● Work instructions
Copy the entries below word for word, starting with the line that contains "Click the Views row label" and going on through the line that contains "coord(247,729)". Leave the pictures out of your copy.

● Supplied data
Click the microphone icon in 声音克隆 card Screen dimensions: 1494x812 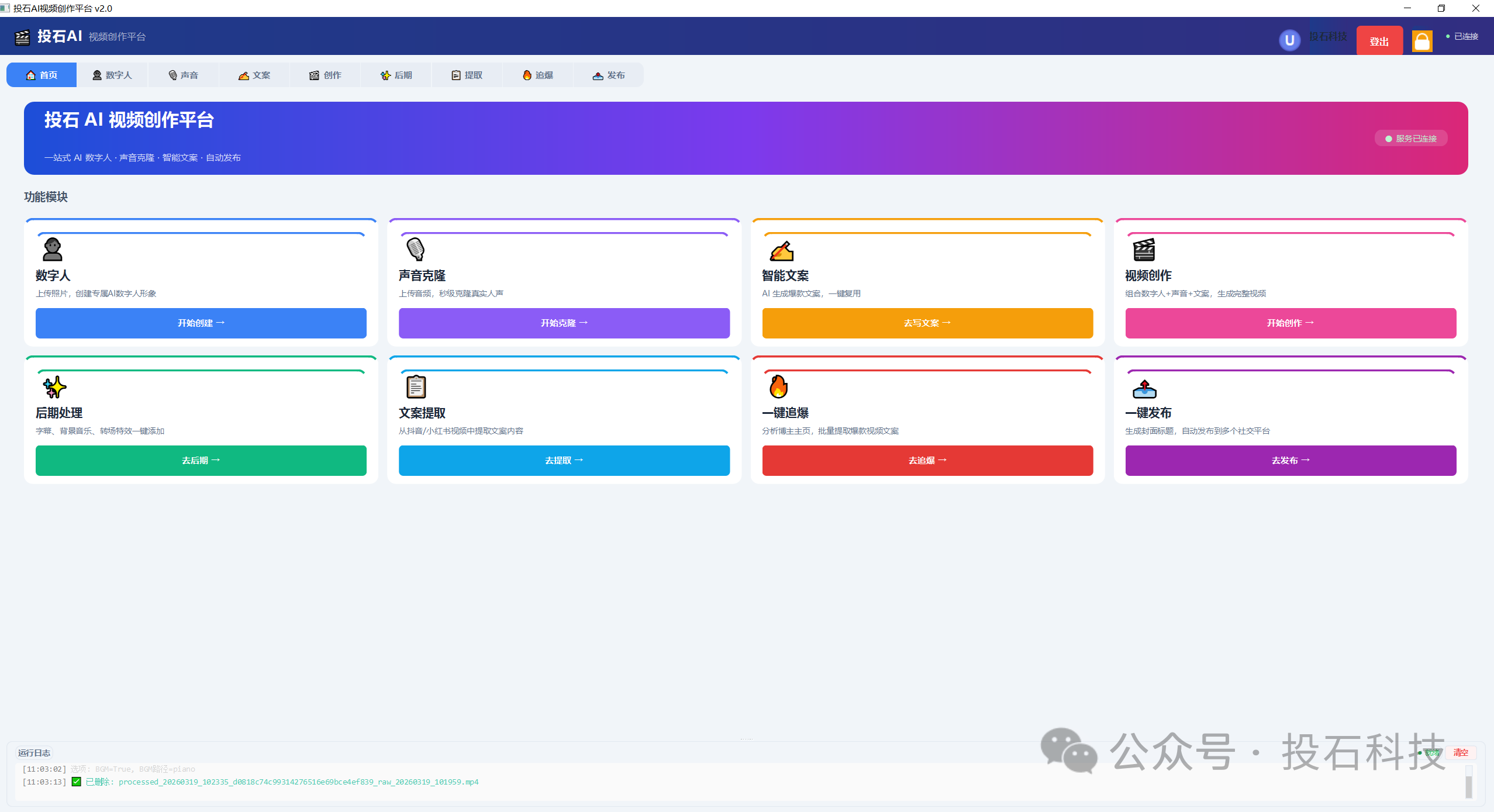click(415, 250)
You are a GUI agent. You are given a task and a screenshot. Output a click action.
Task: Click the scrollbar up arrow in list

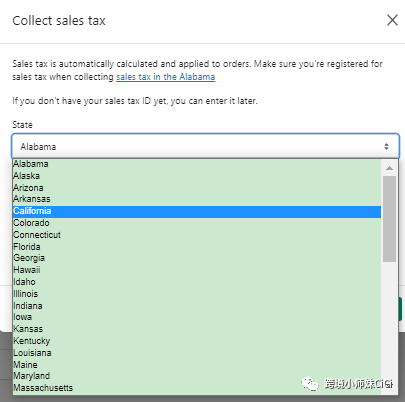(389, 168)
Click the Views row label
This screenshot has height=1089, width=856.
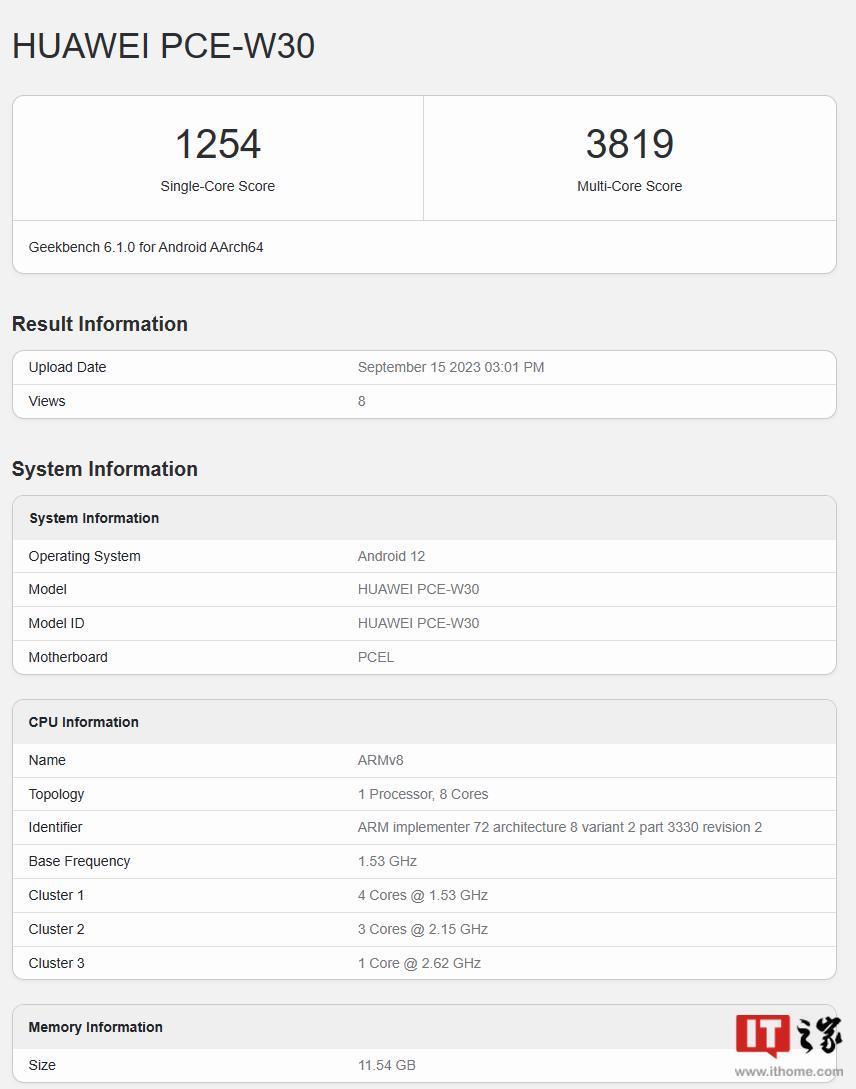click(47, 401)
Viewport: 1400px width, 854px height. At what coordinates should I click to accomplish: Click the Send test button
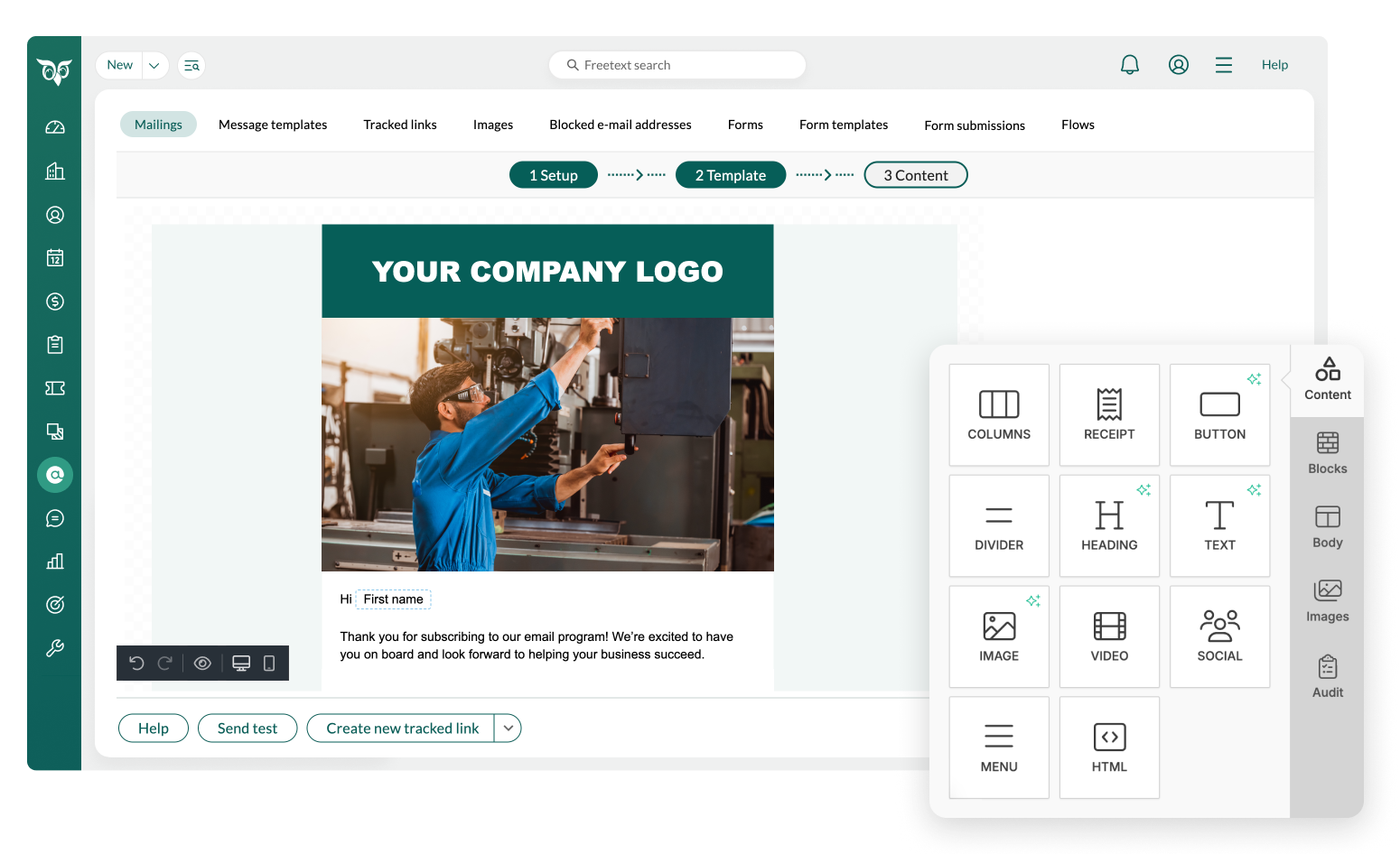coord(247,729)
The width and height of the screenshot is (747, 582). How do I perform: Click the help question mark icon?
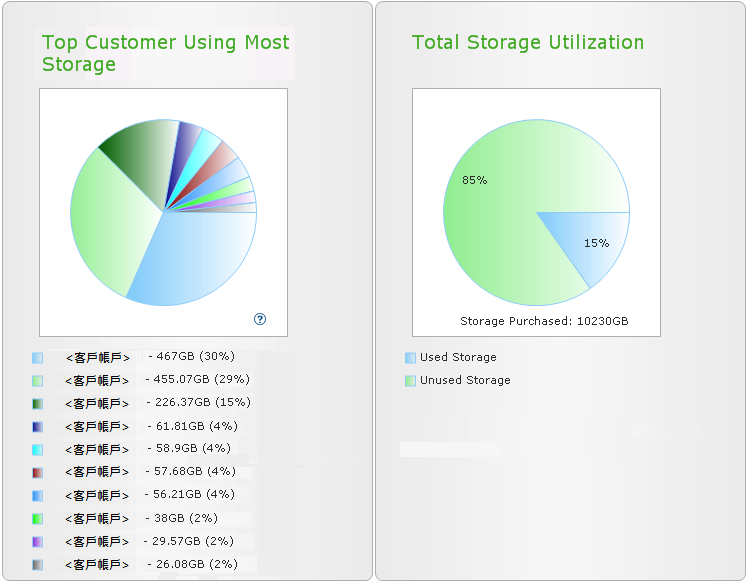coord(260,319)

● Response
Click the Views row label
This screenshot has height=1089, width=856.
click(47, 401)
Viewport: 1400px width, 854px height. At what coordinates should I click to accomplish: Click the Send test button
coord(247,729)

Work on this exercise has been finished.